Of the entries below, restate word for word only the section that runs from the line with "Identify the click" to the line with "globally (102, 14)", counting both ends.

▶ **SUPPLIED DATA**:
▼
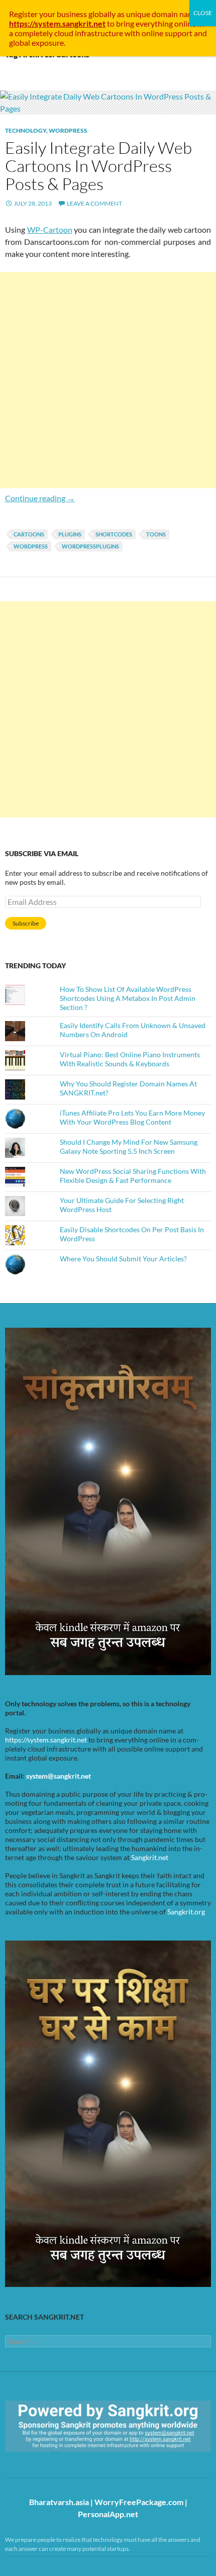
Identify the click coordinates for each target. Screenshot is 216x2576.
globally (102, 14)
▲
▼
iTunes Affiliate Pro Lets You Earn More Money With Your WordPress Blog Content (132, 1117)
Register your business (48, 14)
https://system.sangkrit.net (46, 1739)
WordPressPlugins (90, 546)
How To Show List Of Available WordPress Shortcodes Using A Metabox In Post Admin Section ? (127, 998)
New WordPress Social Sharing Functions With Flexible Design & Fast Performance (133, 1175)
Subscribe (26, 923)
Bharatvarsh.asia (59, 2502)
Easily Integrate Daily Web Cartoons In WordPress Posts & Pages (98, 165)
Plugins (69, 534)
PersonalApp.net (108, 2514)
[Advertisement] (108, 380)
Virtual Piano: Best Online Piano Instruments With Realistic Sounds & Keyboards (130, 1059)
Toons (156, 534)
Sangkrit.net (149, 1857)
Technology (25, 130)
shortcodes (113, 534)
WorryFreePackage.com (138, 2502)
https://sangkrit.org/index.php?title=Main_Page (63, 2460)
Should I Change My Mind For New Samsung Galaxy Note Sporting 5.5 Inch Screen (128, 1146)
▲
▶ **WRITTEN RESPONSE**:
Identify the click coordinates for each target. Screenshot is 216x2576.
globally (102, 14)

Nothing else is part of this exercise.